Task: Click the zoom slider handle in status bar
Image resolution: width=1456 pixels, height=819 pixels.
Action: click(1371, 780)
_ _ _ _ _
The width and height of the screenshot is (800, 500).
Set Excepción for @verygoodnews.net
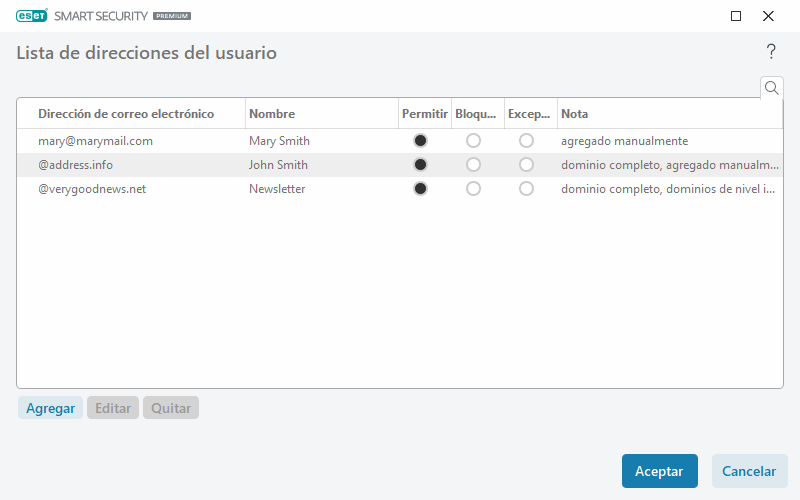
_ _ _ _ _
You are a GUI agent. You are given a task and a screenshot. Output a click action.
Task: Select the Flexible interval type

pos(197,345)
_ _ _ _ _
WHAT THE TASK ASKS:
Copy the listing word for word, from the line with "Task: Click the" to the line with "Action: click(1371, 780)", including both of those lines.

SOLUTION BELOW:
Task: Click the zoom slider handle in status bar
Image resolution: width=1456 pixels, height=819 pixels.
Action: click(1371, 780)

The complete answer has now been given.